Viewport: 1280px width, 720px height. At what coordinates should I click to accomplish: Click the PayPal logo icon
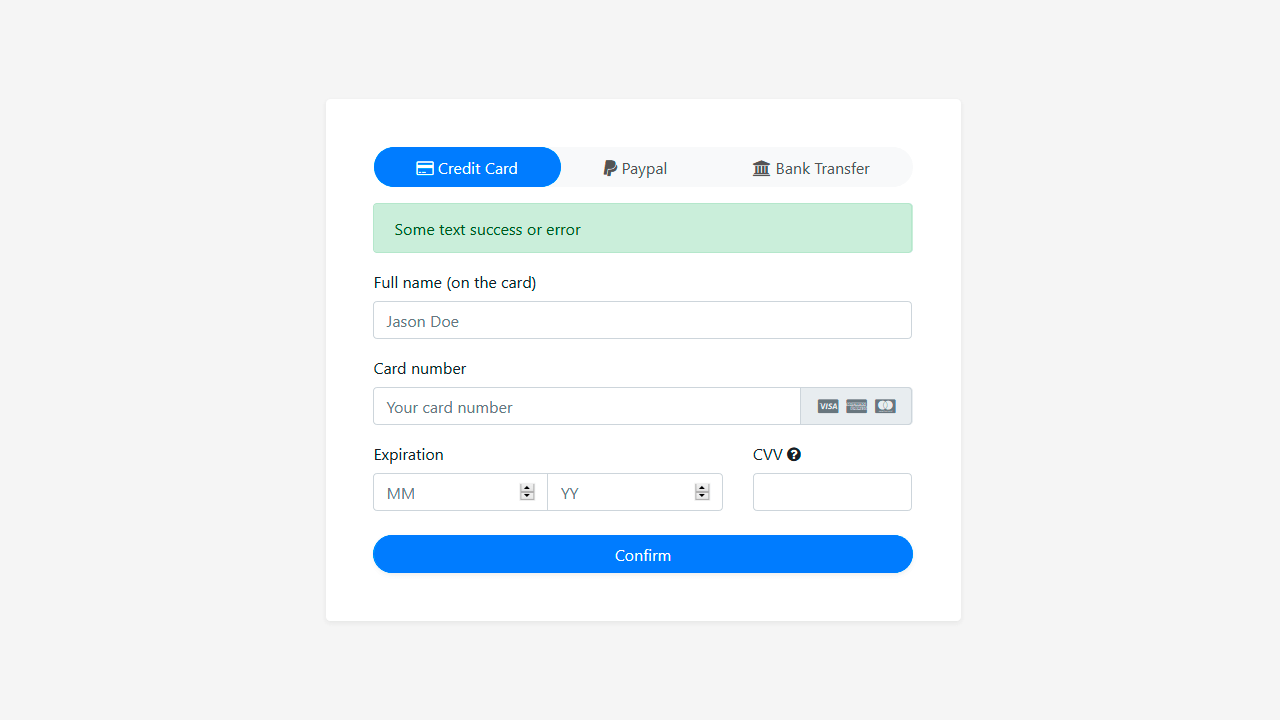click(x=610, y=168)
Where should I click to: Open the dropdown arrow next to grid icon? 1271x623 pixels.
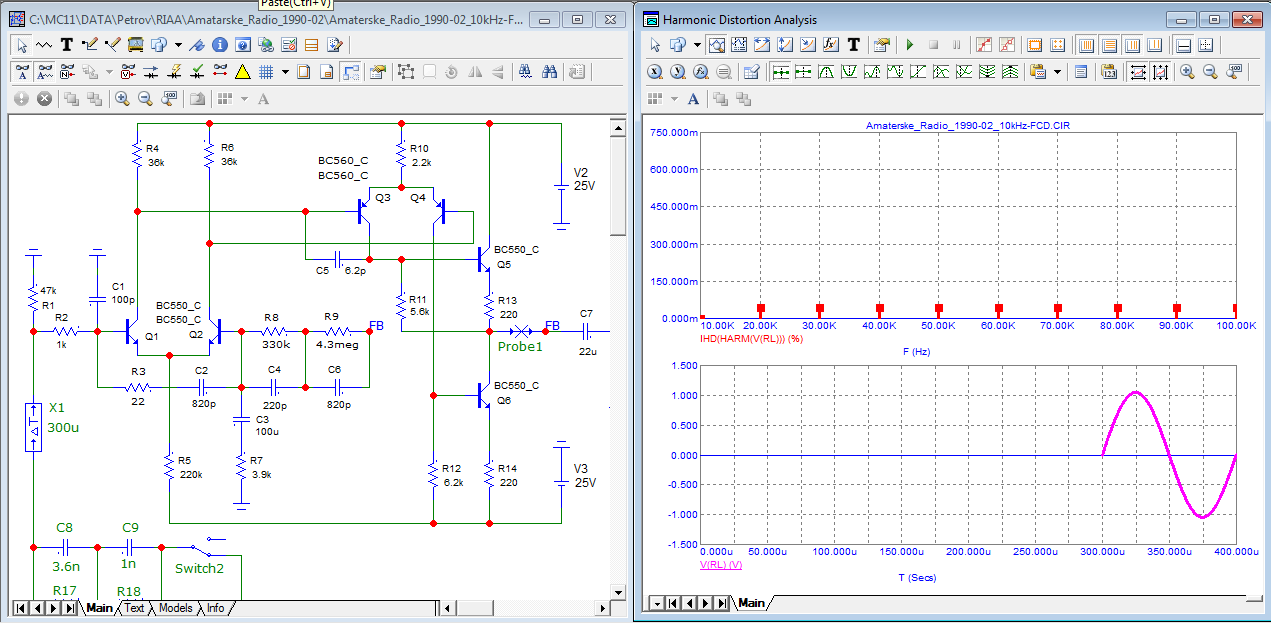[x=285, y=71]
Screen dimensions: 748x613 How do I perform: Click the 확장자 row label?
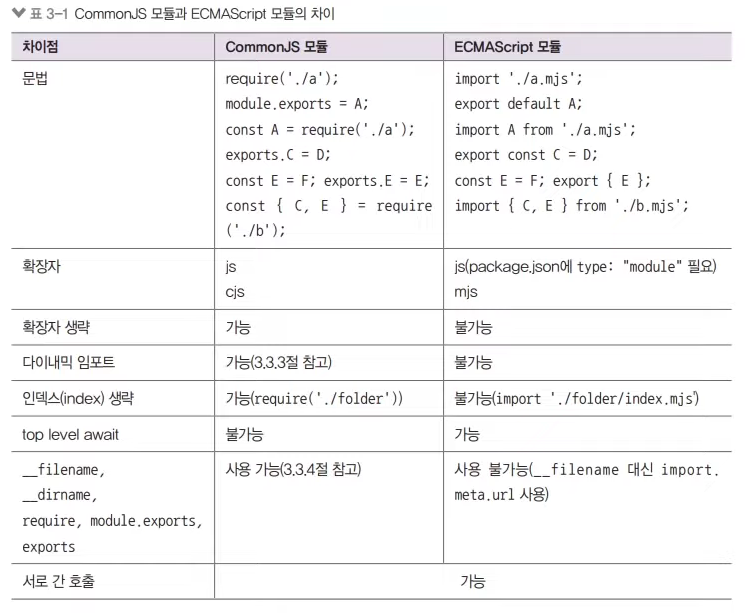(42, 266)
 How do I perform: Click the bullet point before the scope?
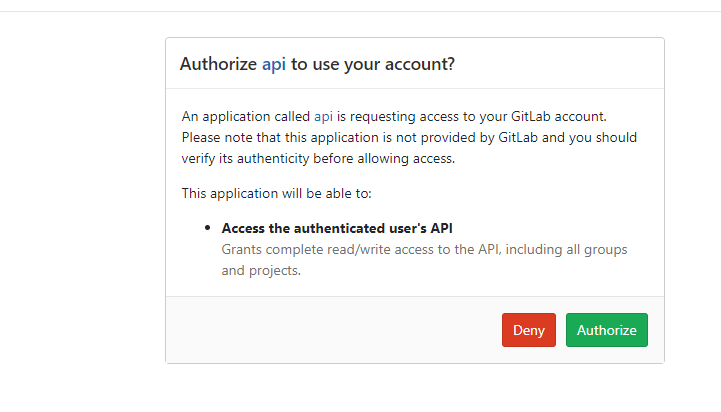tap(207, 228)
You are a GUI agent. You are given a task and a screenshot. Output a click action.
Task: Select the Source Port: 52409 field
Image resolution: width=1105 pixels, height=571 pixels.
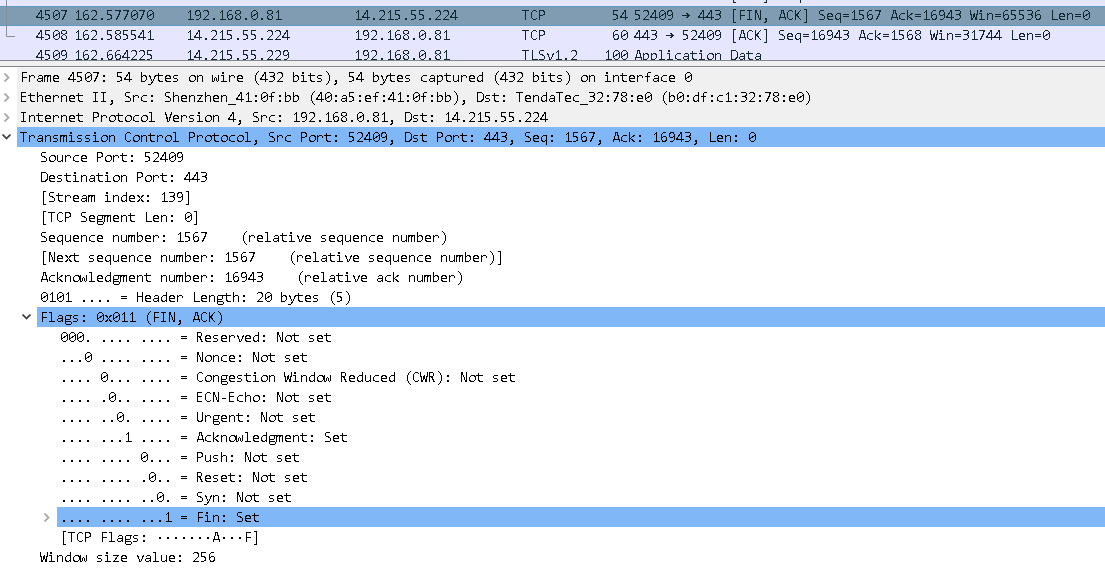112,157
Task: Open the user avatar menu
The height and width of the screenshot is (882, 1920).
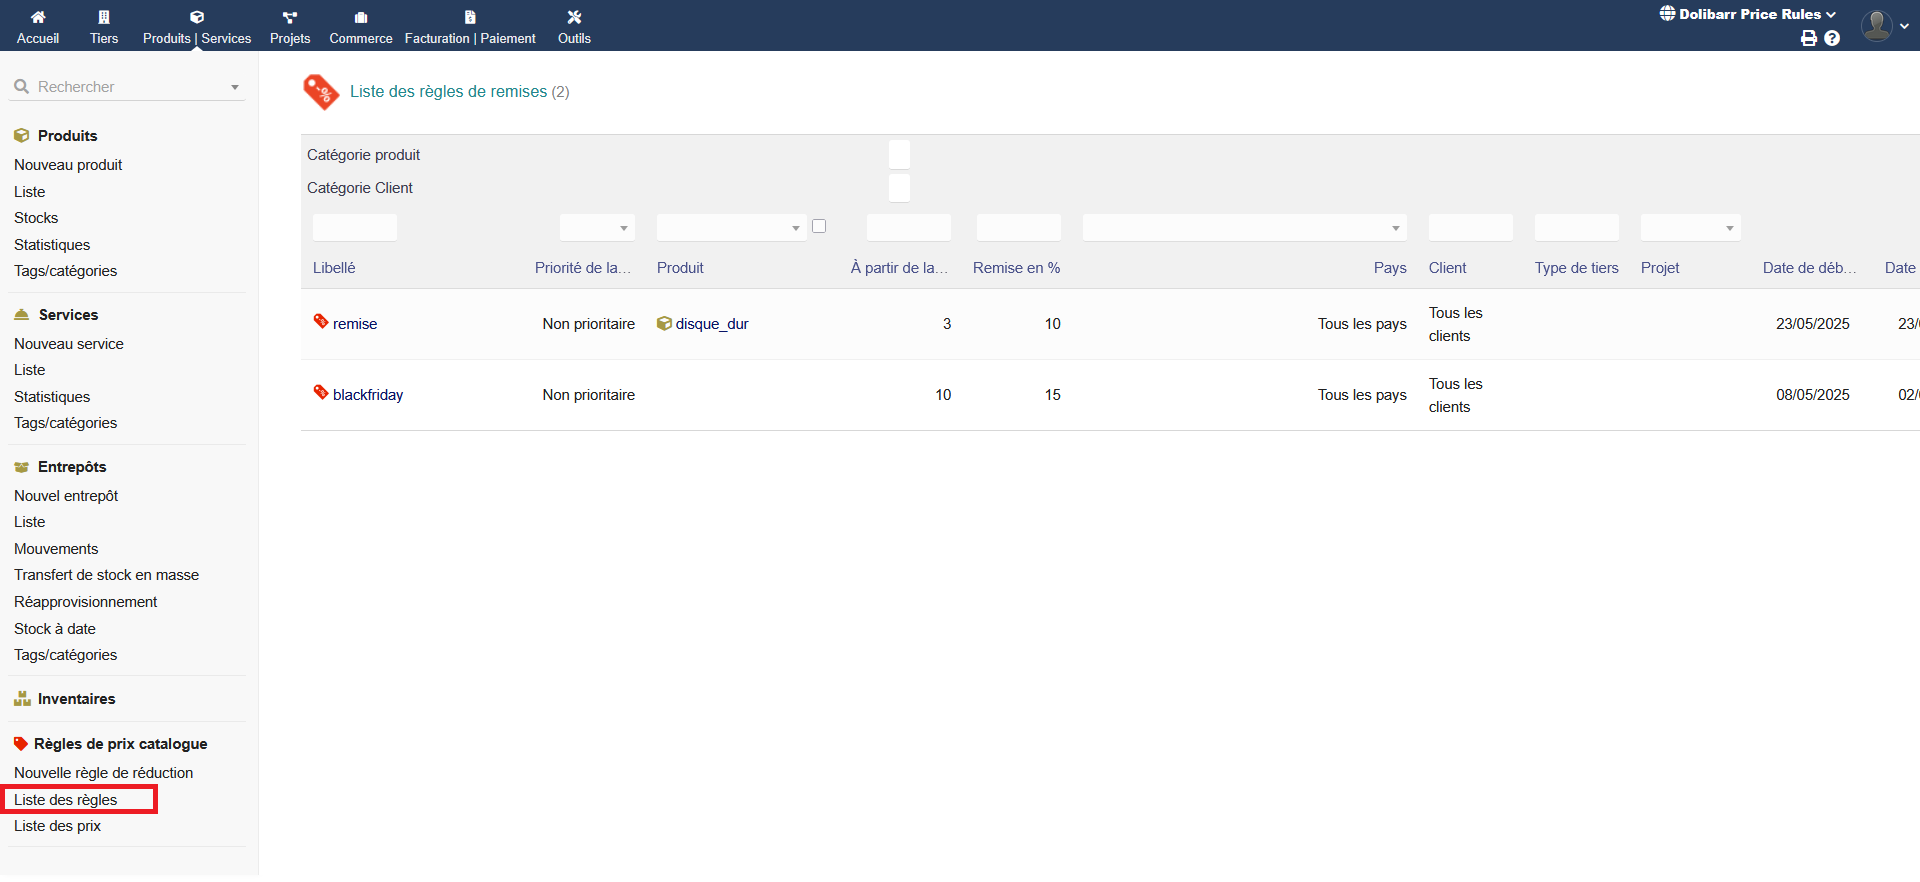Action: 1877,25

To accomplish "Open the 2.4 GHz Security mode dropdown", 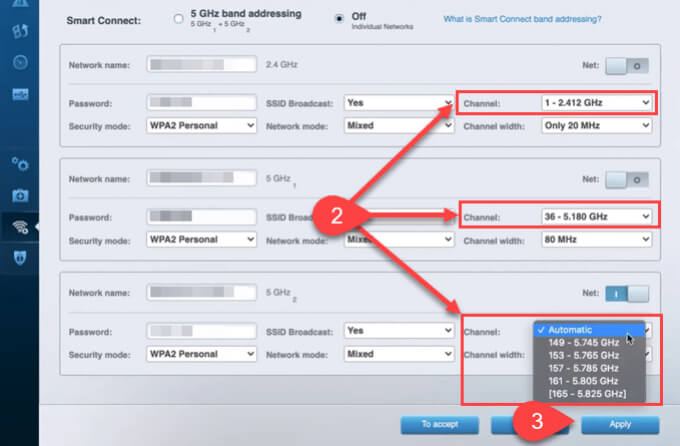I will point(201,125).
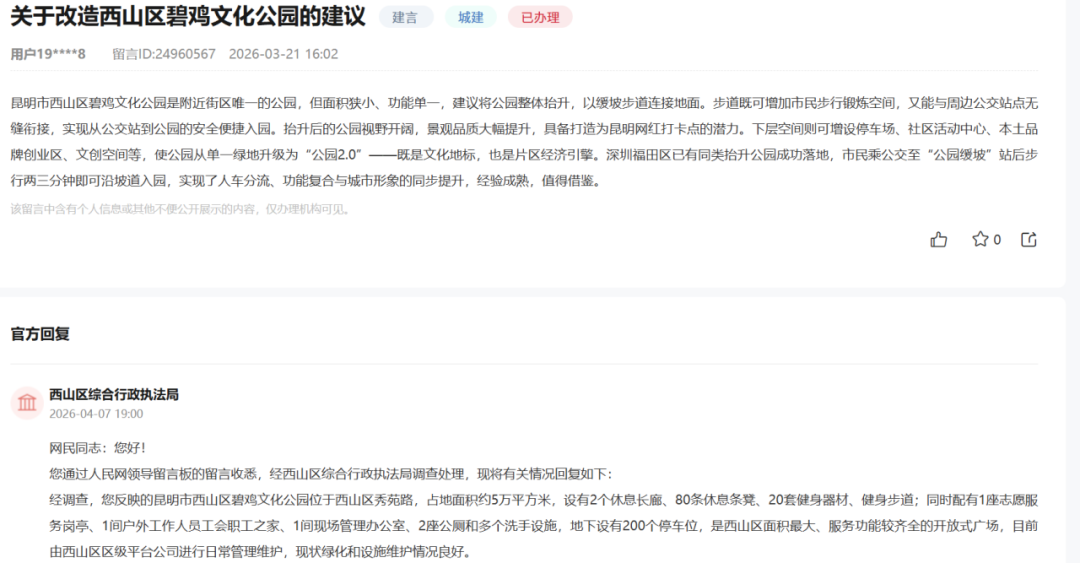Click the 官方回复 section heading

40,333
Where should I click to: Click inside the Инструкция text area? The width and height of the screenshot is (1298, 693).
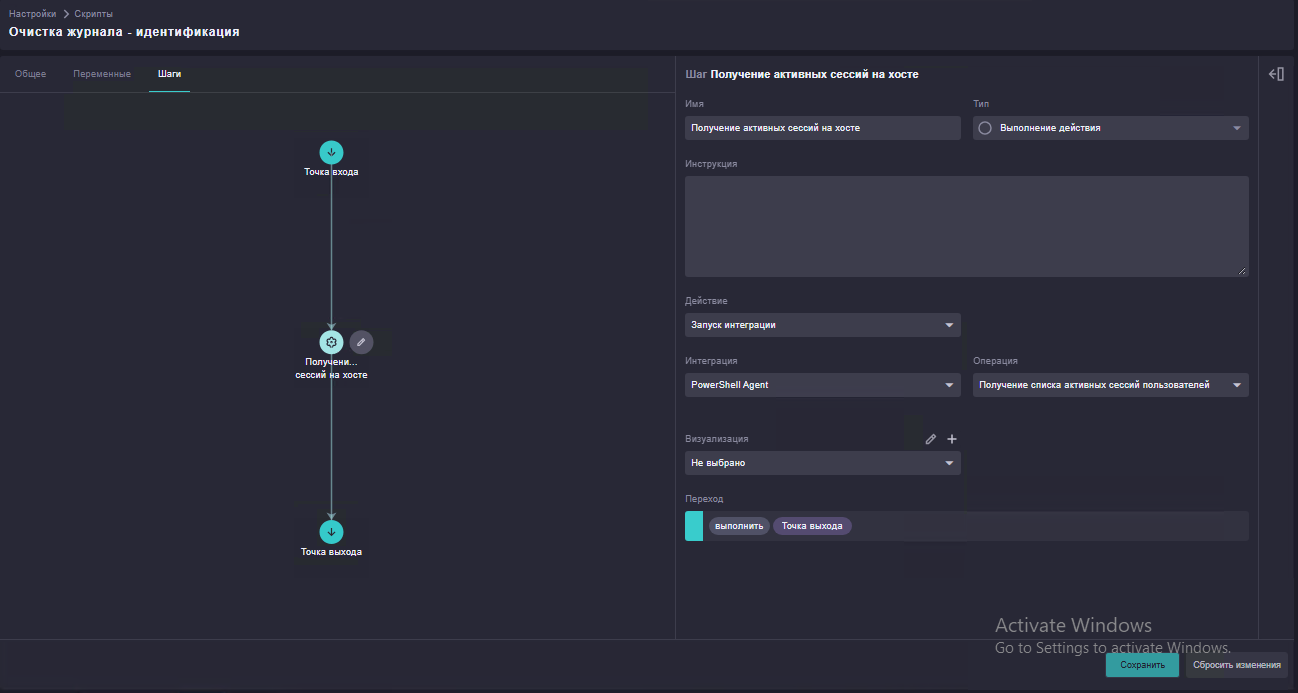click(967, 226)
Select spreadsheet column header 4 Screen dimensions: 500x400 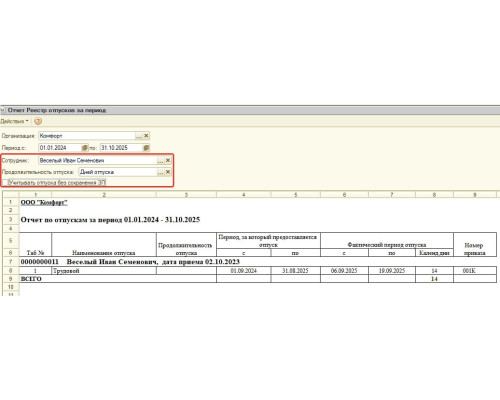(244, 194)
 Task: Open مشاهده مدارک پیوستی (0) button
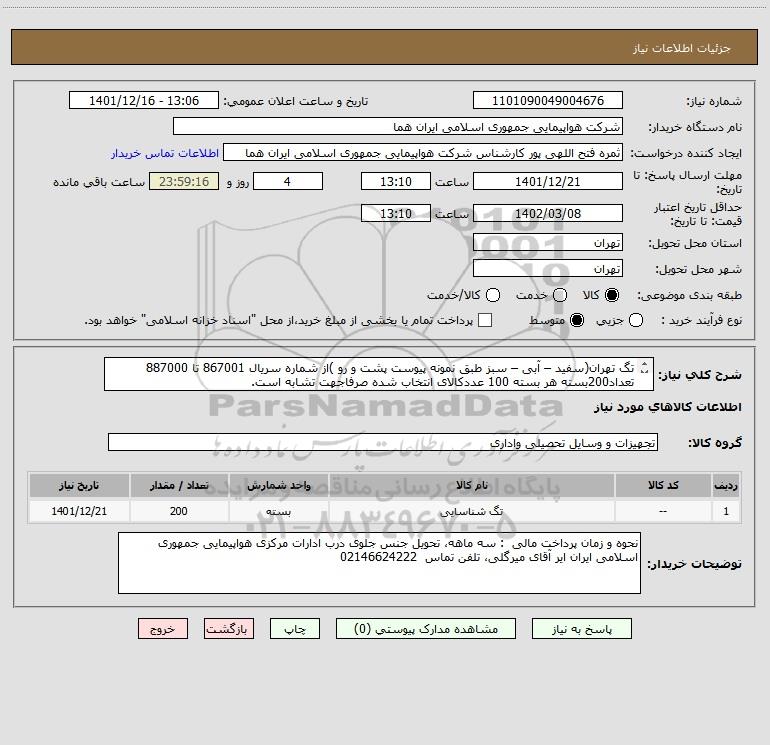(x=426, y=629)
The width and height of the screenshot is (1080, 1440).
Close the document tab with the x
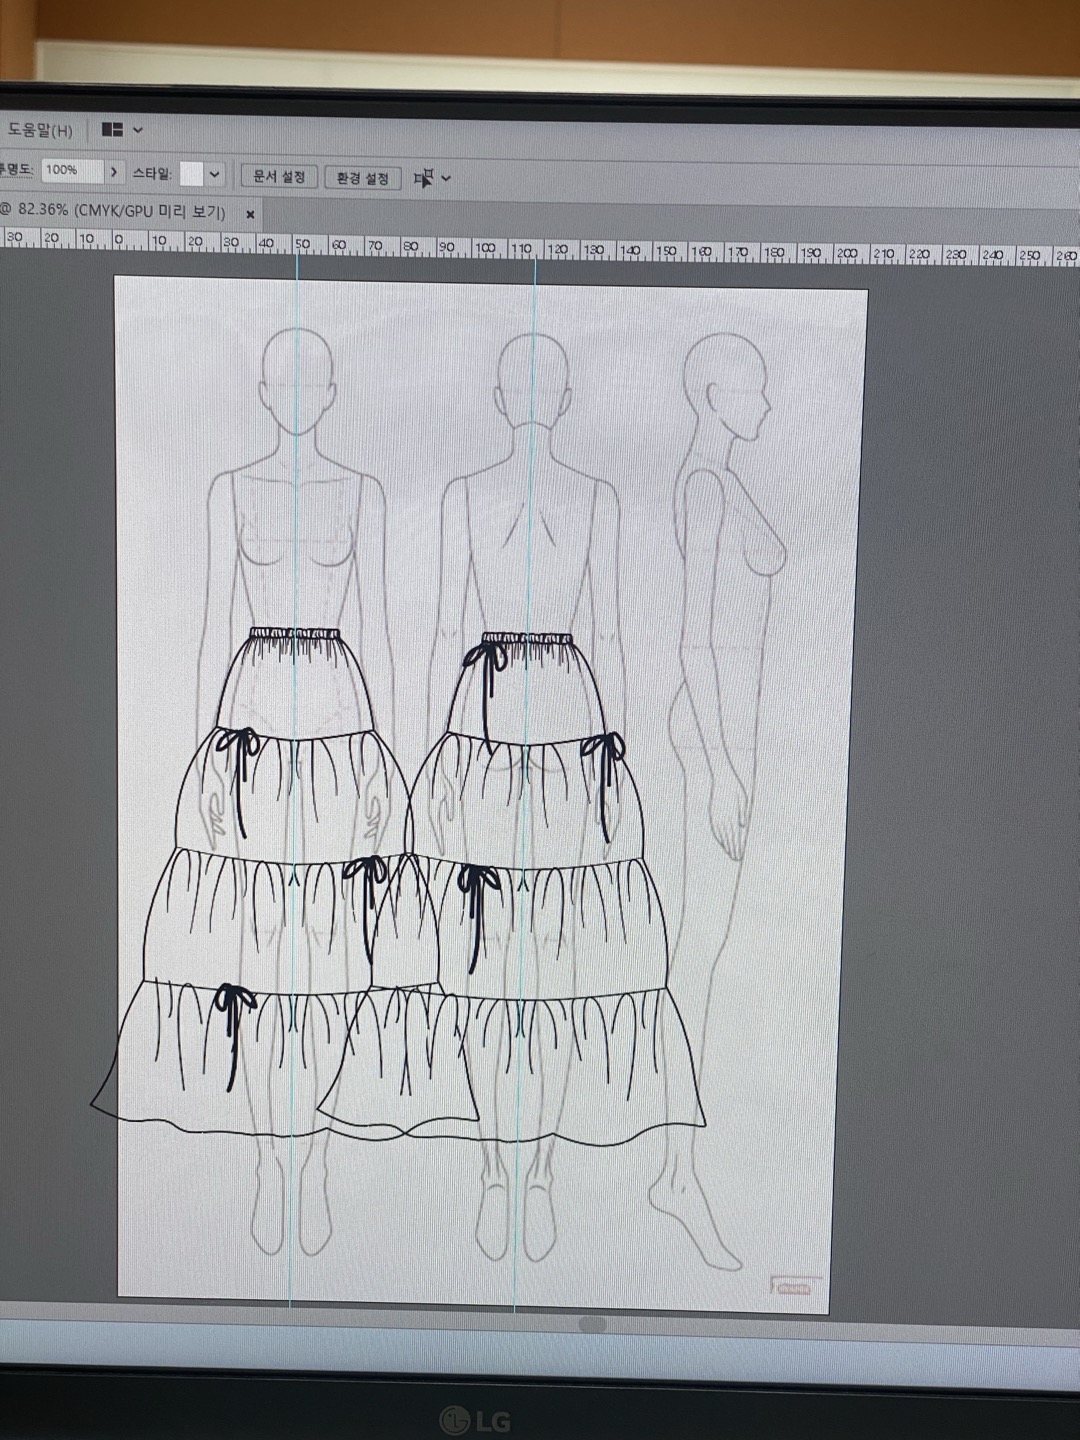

☆ ☆ ☆ ☆ ☆

* [TASK]
Within the data above, repeat exactly the lines from the one bearing "You are a GUI" through the one bearing "Task: Open the user avatar menu". Include no pictures and nothing else.

* [SOLVED EXERCISE]
You are a GUI agent. You are given a task and a screenshot. Output a click action.
Task: Select the Source Port: 52409 field
Image resolution: width=1105 pixels, height=571 pixels.
112,157
Task: Open the user avatar menu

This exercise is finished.